Preventing bone deterioration is a critical aspect of combating osteoporosis, improving bone implants, and even making long-term space flight possible, such as voyages to Mars and beyond. On April 9, noted biomedical researcher Stephen C. Cowin will describe a promising model for studying nutrient transport from the vascular system to bone tissue, transport that has a direct bearing on the prevention of bone loss.
Cowin's presentation, "Interstitial Flow in the Hierarchical Pore Space Architecture of Bone Tissue," is the 2014 Elsevier Distinguished Lecture sponsored by Elsevier and the NJIT Granular Science Laboratory. Professor Cowin will speak on April 9 from 2:30 to 4:00 p.m. in Room 1100 of the Guttenberg Information Technologies Center on the NJIT campus. The presentation is open to faculty, staff and students from all Newark-area colleges.

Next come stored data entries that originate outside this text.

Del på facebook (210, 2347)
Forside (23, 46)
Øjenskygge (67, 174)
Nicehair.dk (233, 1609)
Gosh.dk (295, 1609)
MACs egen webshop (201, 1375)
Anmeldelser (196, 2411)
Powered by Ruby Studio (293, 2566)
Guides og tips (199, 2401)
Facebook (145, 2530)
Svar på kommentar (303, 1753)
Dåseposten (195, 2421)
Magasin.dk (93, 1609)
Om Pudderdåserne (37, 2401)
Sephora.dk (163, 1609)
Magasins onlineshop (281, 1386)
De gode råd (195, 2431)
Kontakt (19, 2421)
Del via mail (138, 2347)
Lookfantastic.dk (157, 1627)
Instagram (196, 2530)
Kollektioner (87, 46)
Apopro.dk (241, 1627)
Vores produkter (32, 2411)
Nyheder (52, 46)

The model for poroelastic materials that Corwin will discuss is applicable to the problem of determining how cyclic mechanical loading and changes in blood pressure affect the exchange of pore fluid and nutrients between the vascular system and the lacunar-canalicular network that brings fluid to cells deep in bone tissue. Understanding this interstitial flow is, in turn, basic to understanding mechanotransduction in bone tissue, the process by which physical forces are converted into biochemical signals which then influence cellular responses. Mechanotransduction has a crucial role in bone repair and regeneration.
Since 1988, Cowin has held the position of distinguished professor at the City College of New York, Grove School of Engineering, part of the City University of New York. His principal research interest is the mechanics of materials, particularly in determining the influence of microstructure on the gross mechanical behavior of granular, composite and biological materials.

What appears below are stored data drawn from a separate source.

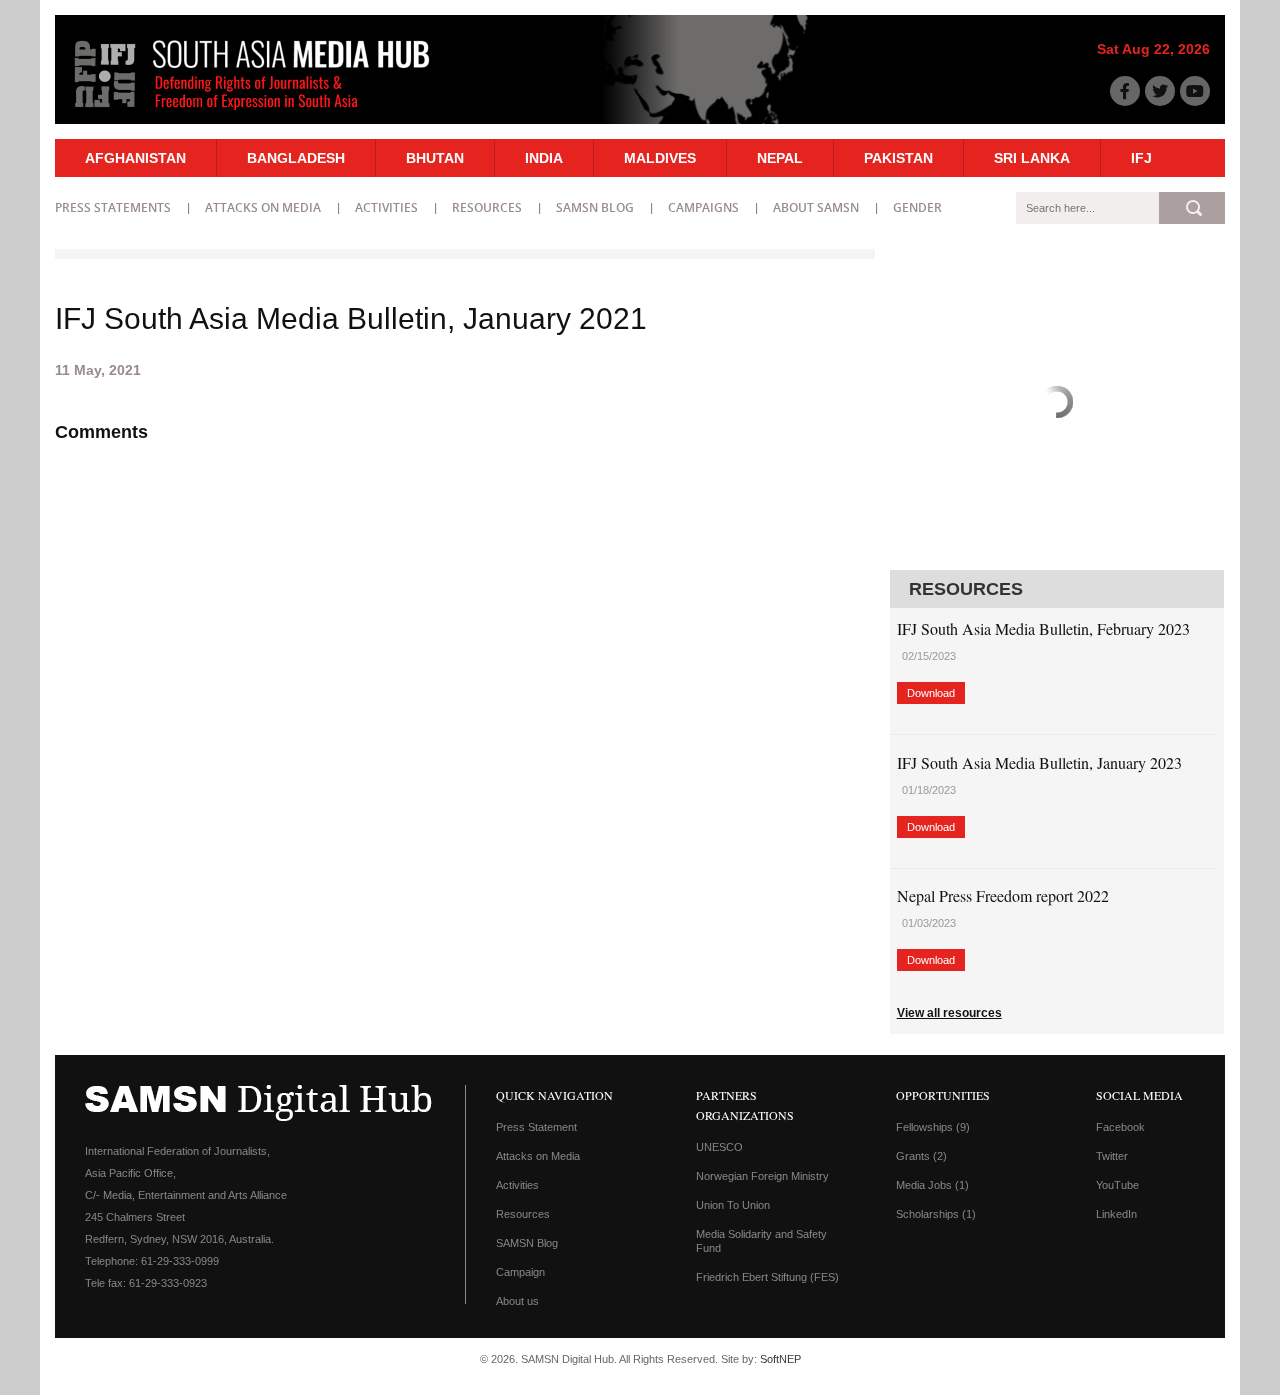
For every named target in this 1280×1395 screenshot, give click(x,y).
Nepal (780, 158)
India (544, 158)
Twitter (1112, 1156)
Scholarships (936, 1214)
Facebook (1120, 1127)
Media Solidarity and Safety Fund (761, 1241)
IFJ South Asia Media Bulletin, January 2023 (1039, 762)
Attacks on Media (263, 207)
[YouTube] (1195, 91)
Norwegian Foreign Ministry (762, 1176)
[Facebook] (1125, 91)
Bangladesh (296, 158)
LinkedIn (1116, 1214)
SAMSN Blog (595, 207)
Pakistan (898, 158)
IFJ (1141, 158)
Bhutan (435, 158)
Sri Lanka (1032, 158)
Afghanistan (135, 158)
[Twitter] (1160, 91)
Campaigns (703, 207)
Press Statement (536, 1127)
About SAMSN (816, 207)
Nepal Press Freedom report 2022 (1003, 895)
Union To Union (733, 1205)
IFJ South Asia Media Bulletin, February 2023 (1043, 628)
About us (517, 1301)
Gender (917, 207)
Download (931, 693)
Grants (921, 1156)
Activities (386, 207)
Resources (487, 207)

Cowin received his BES and MS in civil engineering from Johns Hopkins University in 1956 and 1958, respectively, and his PhD in engineering mechanics from the Pennsylvania State University in 1962. After a year on the faculty at Pennsylvania State, he began a 25-year association with Tulane University. He held appointments in biomedical engineering and mechanical engineering at both universities.
In 1985, Cowin received the Society of Tulane Engineers and Lee H. Johnson Award for Teaching Excellence. He also was the recipient of the Best Paper Award from the Bioengineering Division of the American Society of Mechanical Engineers (ASME) in 1992; of the Melville Medal from ASME in 1993, and of the European Society of Biomechanics Research Award in 1994. In 1999, he received the ASME's H. R. Lissner medal for contributions to biomedical engineering. In 2004, he was elected to the National Academy of Engineering and received the Maurice A. Biot Medal of the American Society of Civil Engineers.

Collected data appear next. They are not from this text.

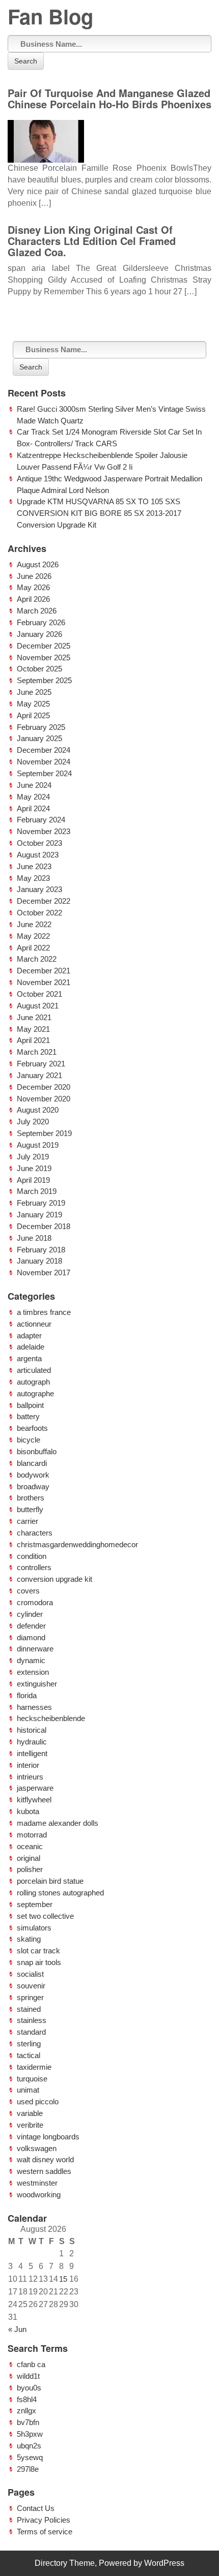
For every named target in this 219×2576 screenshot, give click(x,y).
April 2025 (33, 715)
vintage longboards (48, 2136)
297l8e (28, 2469)
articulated (34, 1370)
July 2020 (33, 1121)
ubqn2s (29, 2445)
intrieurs (30, 1776)
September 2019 (44, 1133)
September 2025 (44, 680)
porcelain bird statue (50, 1881)
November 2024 (43, 761)
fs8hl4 (27, 2399)
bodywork (33, 1474)
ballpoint (30, 1405)
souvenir (31, 1985)
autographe (35, 1393)
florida (27, 1695)
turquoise (32, 2078)
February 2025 (41, 727)
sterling (29, 2043)
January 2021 (39, 1075)
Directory (51, 2563)
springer (30, 1997)
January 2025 (39, 738)
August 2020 (38, 1110)
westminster (37, 2183)
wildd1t (28, 2376)
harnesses (34, 1707)
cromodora (35, 1602)
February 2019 (41, 1203)
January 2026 (39, 634)
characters (34, 1532)
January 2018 (39, 1260)
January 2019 (39, 1214)
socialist (30, 1974)
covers (28, 1590)
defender (31, 1625)
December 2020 (43, 1087)
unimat (28, 2090)
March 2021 (37, 1052)
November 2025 (43, 657)
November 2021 (43, 982)
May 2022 (33, 936)
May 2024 (33, 796)
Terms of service (44, 2531)
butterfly (30, 1509)
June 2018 (34, 1238)
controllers (34, 1567)
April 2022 (33, 947)
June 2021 (34, 1017)
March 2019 (37, 1191)
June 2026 (34, 576)
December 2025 (43, 645)
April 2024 (33, 808)
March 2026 (37, 610)
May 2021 (33, 1029)
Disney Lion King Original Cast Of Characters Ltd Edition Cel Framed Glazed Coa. (92, 240)
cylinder (30, 1614)
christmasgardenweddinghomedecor (77, 1544)
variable (30, 2113)
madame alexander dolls (57, 1823)
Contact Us (35, 2508)
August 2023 (38, 854)
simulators (34, 1927)
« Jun (17, 2329)
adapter (29, 1335)
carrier (27, 1521)
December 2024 (43, 750)
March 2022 (37, 959)
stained (29, 2009)
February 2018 (41, 1249)
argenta (29, 1358)
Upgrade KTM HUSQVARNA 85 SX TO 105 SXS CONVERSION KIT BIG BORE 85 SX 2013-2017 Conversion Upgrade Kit (99, 513)
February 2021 (41, 1063)
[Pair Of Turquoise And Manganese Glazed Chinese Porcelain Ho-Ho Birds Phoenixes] (46, 138)
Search (25, 61)
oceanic (30, 1846)
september (34, 1904)
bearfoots (32, 1428)
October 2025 (39, 668)
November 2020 (43, 1098)
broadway (33, 1486)
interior (28, 1765)
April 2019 (33, 1180)
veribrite (30, 2125)
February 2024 (41, 819)
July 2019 (33, 1156)
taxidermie (34, 2067)
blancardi (32, 1463)
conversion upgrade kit (54, 1579)
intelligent (32, 1753)
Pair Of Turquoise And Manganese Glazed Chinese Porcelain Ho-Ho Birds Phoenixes (109, 98)
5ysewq (30, 2457)
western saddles (44, 2171)
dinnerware (35, 1648)
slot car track (38, 1950)
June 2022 (34, 924)
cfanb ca (31, 2364)
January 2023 (39, 889)
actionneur (34, 1324)
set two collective (45, 1916)
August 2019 (38, 1145)
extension (33, 1672)
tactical (28, 2055)
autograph (33, 1381)
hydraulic (32, 1741)
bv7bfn (28, 2422)
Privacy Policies (43, 2520)
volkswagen (37, 2148)
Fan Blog (50, 16)
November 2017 (43, 1272)
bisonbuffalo (37, 1451)
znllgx (26, 2410)
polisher (30, 1869)
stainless (31, 2020)
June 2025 (34, 692)
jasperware (35, 1788)
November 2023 (43, 831)
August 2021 (38, 1005)
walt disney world (45, 2159)
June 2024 (34, 785)
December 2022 (43, 901)
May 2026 (33, 587)
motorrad (32, 1834)
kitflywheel (34, 1799)
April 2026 (33, 599)
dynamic (31, 1660)
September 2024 (44, 773)
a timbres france (44, 1312)
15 (63, 2279)
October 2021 (39, 994)
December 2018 (43, 1226)
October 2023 (39, 843)
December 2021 (43, 970)
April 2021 (33, 1040)
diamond (31, 1637)
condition (31, 1556)
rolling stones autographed (60, 1892)
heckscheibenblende (51, 1718)
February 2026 (41, 622)
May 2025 (33, 703)
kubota (28, 1811)
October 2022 (39, 912)
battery (28, 1416)
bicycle (28, 1439)
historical (31, 1730)
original (28, 1858)
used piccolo (38, 2101)
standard (31, 2032)
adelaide (30, 1346)
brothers (30, 1497)
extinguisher (37, 1683)
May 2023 (33, 878)
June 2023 (34, 866)
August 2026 (38, 564)
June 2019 (34, 1168)
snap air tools (39, 1962)
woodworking (39, 2194)
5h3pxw (30, 2434)
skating (29, 1939)
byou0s (29, 2387)
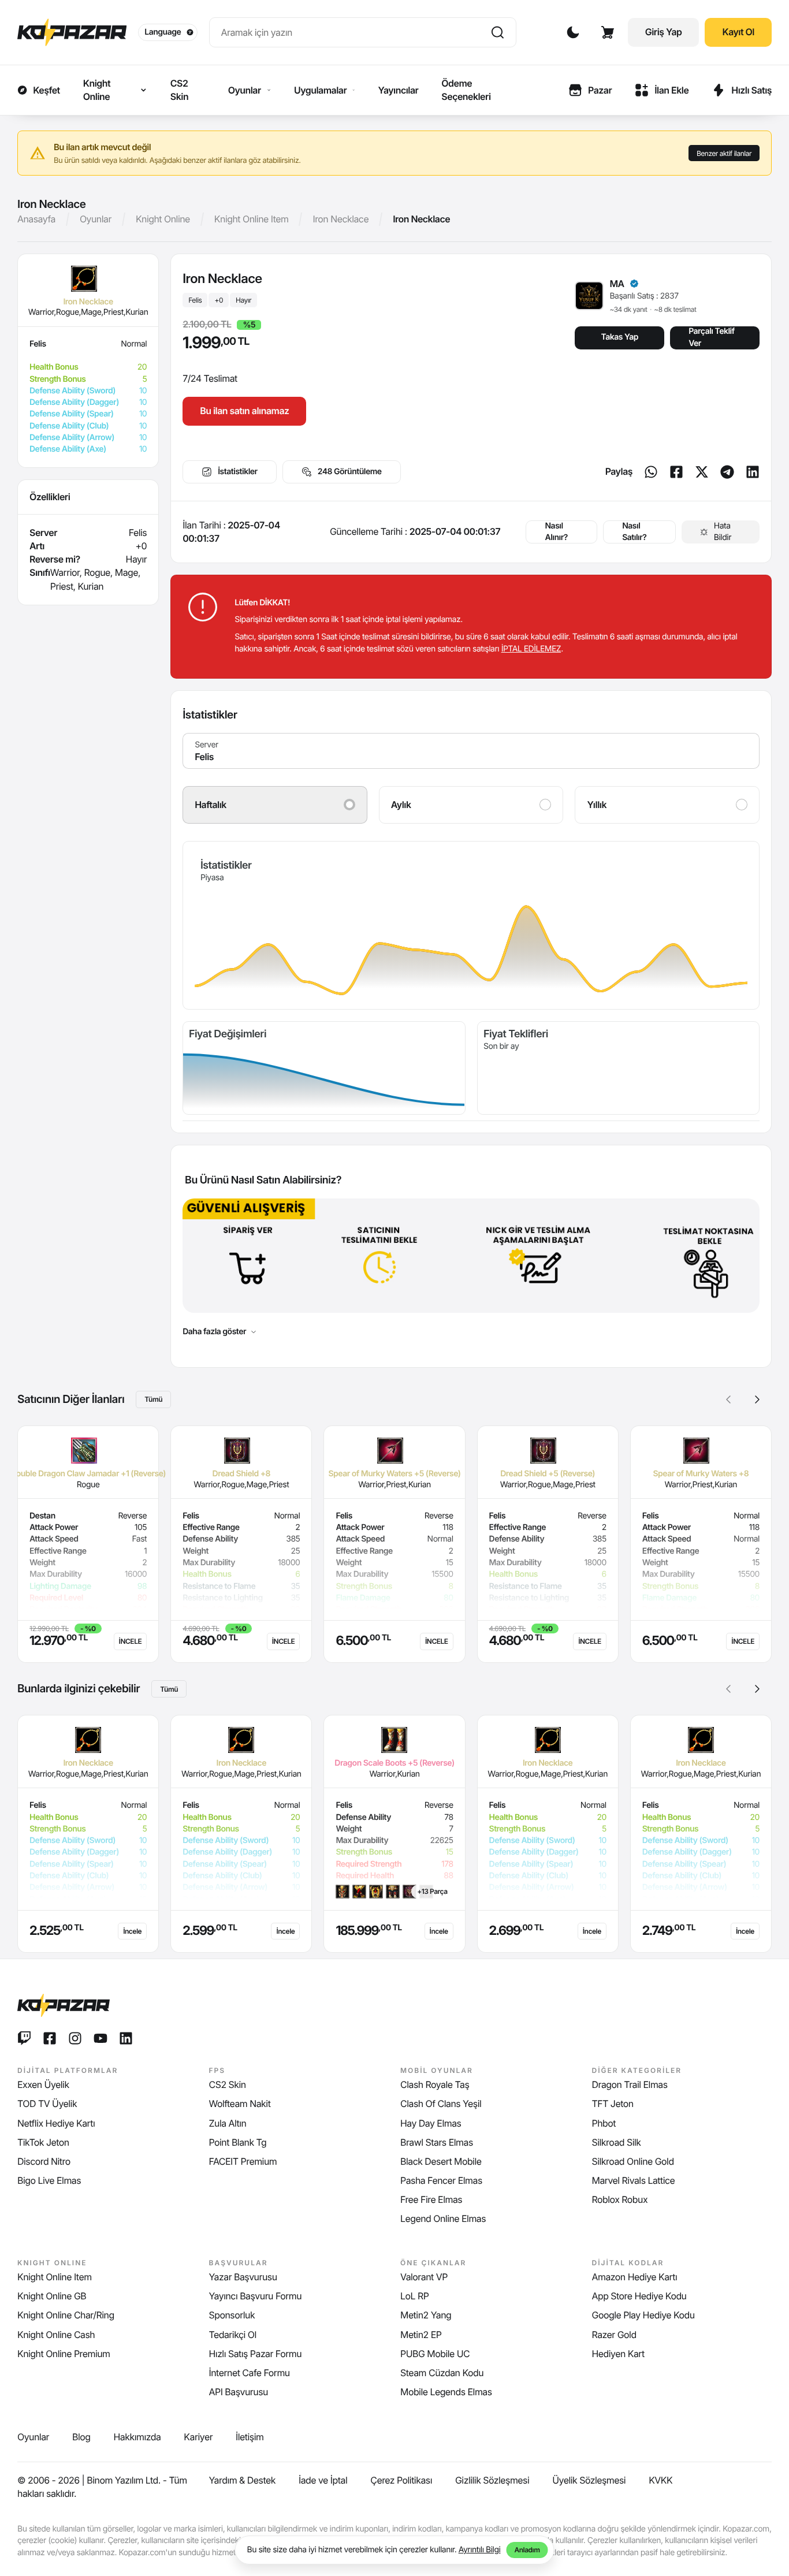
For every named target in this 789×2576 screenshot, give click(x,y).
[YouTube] (100, 2038)
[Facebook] (676, 472)
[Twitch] (24, 2038)
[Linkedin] (753, 472)
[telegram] (727, 472)
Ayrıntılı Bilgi (480, 2550)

Cowin is the author of over 250 research papers and editor or co-editor of five books. He has published two textbooks: Tissue Mechanics (2007, with Stephen B. Doty) and Continuum Mechanics of Anisotropic Materials (2013). He is presently or has been a regional editor for Forma, associate editor of the Journal of Applied Mechanics and the Journal of Biomechanical Engineering, a member of the Editorial Board of the Journal of Biomechanics, International Journal of Biomechanics and Modeling in Mechanobiology, Annals of Biomedical Engineering, and Mechanics Research Communications.
NJIT, New Jersey's science and technology university, enrolls 10,000 students pursuing bachelor's, master's and doctoral degrees in 120 programs. The university consists of six colleges: Newark College of Engineering, College of Architecture and Design, College of Science and Liberal Arts, School of Management, College of Computing Sciences and Albert Dorman Honors College. U.S. News & World Report's 2011 Annual Guide to America's Best Colleges ranked NJIT in the top tier of national research universities. NJIT is internationally recognized for being at the edge in knowledge in architecture, applied mathematics, wireless communications and networking, solar physics, advanced engineered particulate materials, nanotechnology, neural engineering and e-learning. Many courses and certificate programs, as well as graduate degrees, are available online through the Division of Continuing Professional Education.